From One COVID Bride to Another: How To Deal With the Uncertainty of Pandemic Wedding Planning

When I was first engaged, it didn’t take me long at all to know exactly what I wanted. Within a few months, we’d picked a date and had booked our suppliers, smugly sitting back as people asked us if we had much left to arrange. “Oh no,” we said, “we’re pretty much there.”That we were—until COVID threw everything into disarray. Well, you know what they say about best-laid plans! In March 2020, just two months before we were due to tie the knot, we were advised to put on the brakes and postpone until later in the year. 
Honestly (and I’m sure many of you can relate) it was devastating. Not only were all of our carefully laid plans in tatters but also we had to come to terms with the fact that we were not going to be Mr. and Mrs. stepping into the newly married life that we’d been dreaming of. 
After lots of tears were shed and relatives and friends were informed, we set about the logistics of postponing our wedding, negotiating with suppliers and our venue to hold our wedding on a new date five months. However, as the pandemic continued to swarm across the world, we slowly realized that we’d be unable to go ahead with our new date either. 
Or so we thought until our registrar told us we could go ahead, but just us. No guests, no toasts, no party. Although we were of course saddened that we would be unable to have our meticulously planned wedding, we were thrilled that we had the opportunity to go ahead with our vows if we wanted to. 
We quickly got to planning, arranging for our parents and siblings to come and witness the ceremony (at a safe distance). I chose not to wear my wedding dress but instead bought a more casual bridal jumpsuit online. When the day came, it was as if all of the stress and worry that comes with planning a full wedding didn’t matter. We were there for one reason, to bind ourselves together in love. It didn’t really matter to us that we didn’t have a big ol’ cake and music. 
We’ve still got a date booked for April 2021, where we planned to “redo” the wedding with our friends and family, but it’s likely that can’t go ahead either. This time around though, we’re looking at it pragmatically, getting ahead and finding solutions to avoid any further disappointment.  
Speaking from experience, I know that having to postpone and rearrange a wedding at the moment is seriously tough.
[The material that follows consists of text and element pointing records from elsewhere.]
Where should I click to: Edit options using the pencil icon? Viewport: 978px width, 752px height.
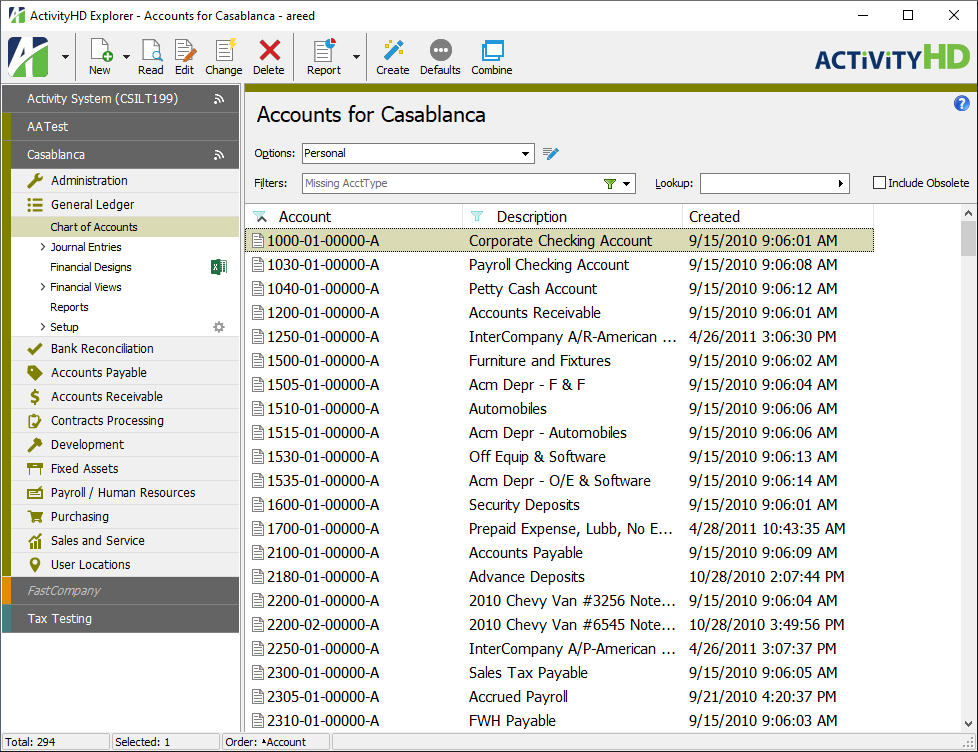pyautogui.click(x=551, y=154)
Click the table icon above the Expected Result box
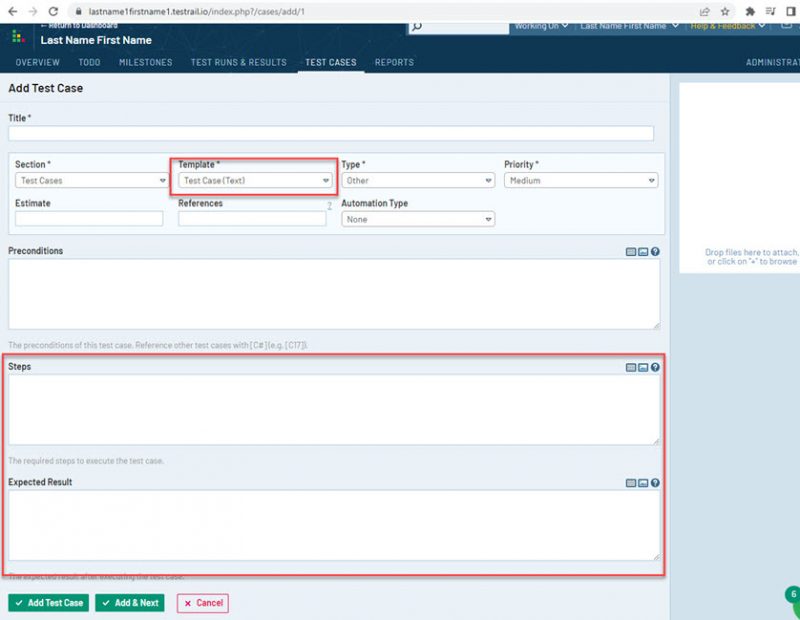 [x=632, y=481]
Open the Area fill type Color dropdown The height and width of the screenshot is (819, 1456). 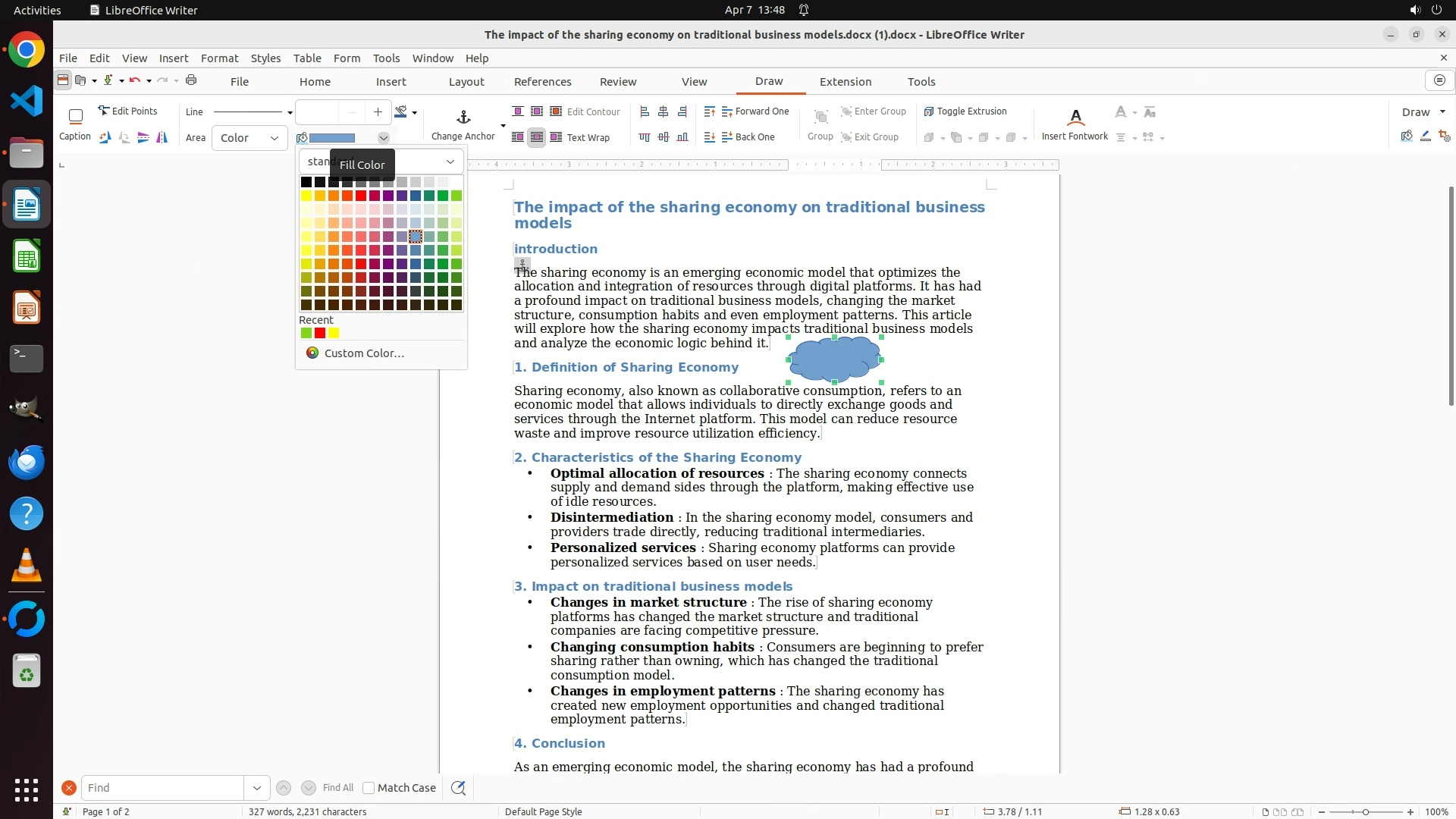click(249, 138)
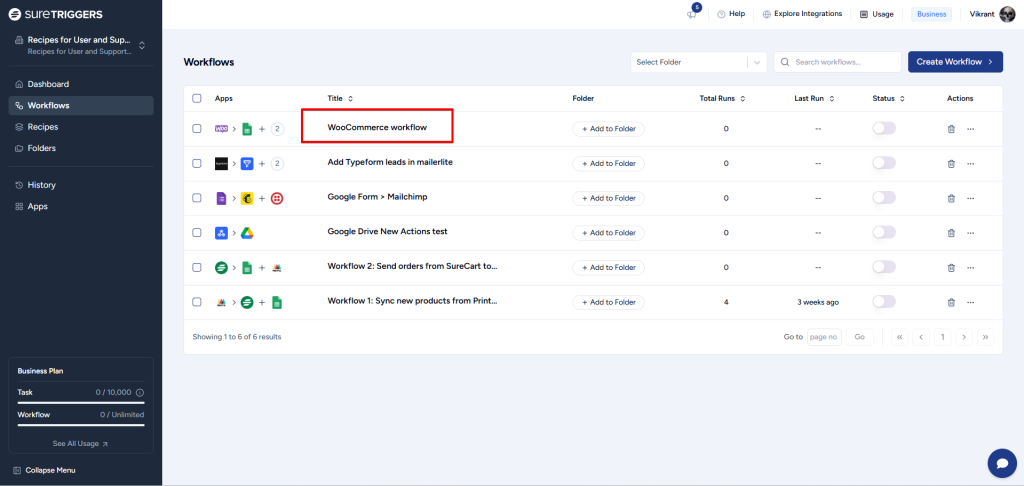Click trash icon for Google Drive New Actions test

point(951,233)
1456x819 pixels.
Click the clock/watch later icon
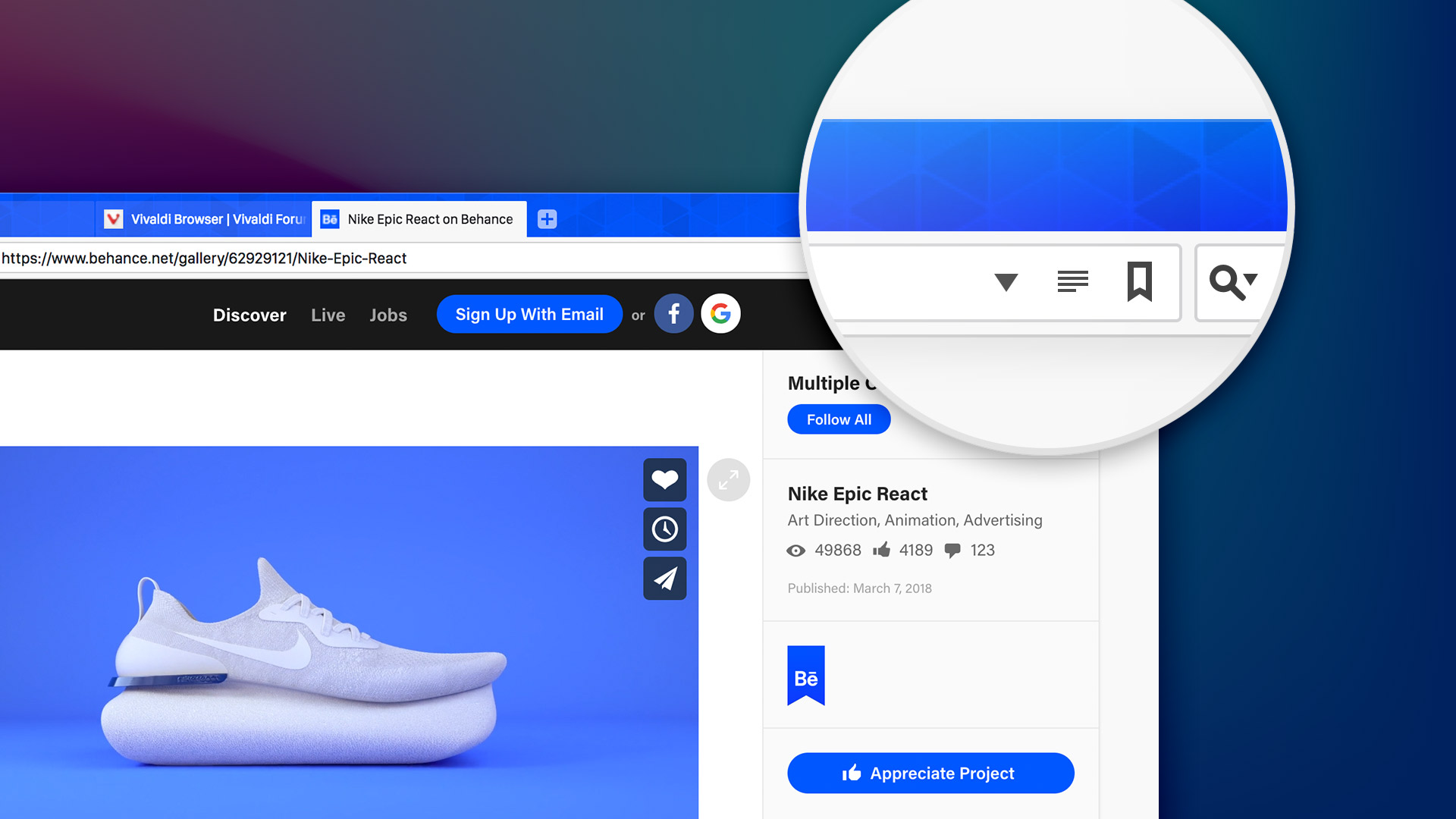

Not only can it be a strain on your finances, but it can really affect your mental health and anxiety levels. So what can you do to refocus and reset when planning a wedding during a pandemic? Whether you’re planning a wedding you were forced to postpone or working out how to go ahead with existing restrictions, here’s what I’ve learned…

1.
Don’t Ignore It

While it’s easy to want to bury your head in the sand, we’re probably looking at further restrictions that won’t be going away any time soon. Instead of pushing it away, face it head-on. Doing this will also avoid you passing cancellation and change deadlines within supplier T&Cs, leaving you unable to rearrange. It’s tough, but it needs to be done!

2.
Be Transparent

Your guests and suppliers alike will want to be kept in the loop as to your plans. Let them know if you’re seeking a postponement or if you plan to cancel altogether so everyone can plan accordingly, especially if you’re having guests who will need to travel. Try to contact suppliers as early as possible as they’re working with uncertainty, too, and are likely worrying about the cancellations stacking up in their own diaries.

3.
Plan Your Finances

Photo by Karolina Grabowska from Pexels
Photo by Karolina Grabowska from Pexels
Weddings can cost so much money, and we’ve found that some suppliers are increasing their prices, likely to make up for lost earnings over the past year. It’s a good idea to ensure you’re on top of what you’ve already spent and how much you need to cover the rest—don’t get caught short! Remember, a budget tracker (whether online or on a spreadsheet) is your friend.

4.
Be Flexible

Although it pains me to say it, we are likely going to have to deal with the “new normal” for a long time yet. This means that the perfect wedding you have in your head might not be able to happen in the way you want it to. Unless you’d like to cancel completely until we’re totally restriction-free, try visualizing your wedding with a mindset of what you can have and be open to alternative ways of celebrating.

5.
Do What You Want To Do

Everyone likes to have an opinion, especially now. We wanted to be married, so the tiny ceremony was a no-brainer. For us, the party could wait. However, we had some pushback from people who thought we should wait until we could have the party and guests—leaving me worried that we were being selfish until I was able to mentally shake it off. Ultimately, it’s your wedding and you have to go with what feels right for you.

6.
Remember Why You’re Doing This

Try to see the bigger picture. I understand that can be difficult at times, and You should absolutely take the time to process your emotions and feel sad, angry, and disappointed if you want to. These emotions are all completely valid. Make sure you keep checking in with yourself about how you're feeling. If you feel like you need to take a pause from planning because you’re not in the right headspace, that’s okay. No one could have predicted this.
Make sure you are looking after yourself mentally and emotionally and as you plan, keep your eye on the end goal. Keep on top of the news, but don’t let it overwhelm you. Remember that your wedding will happen. We will get through this together.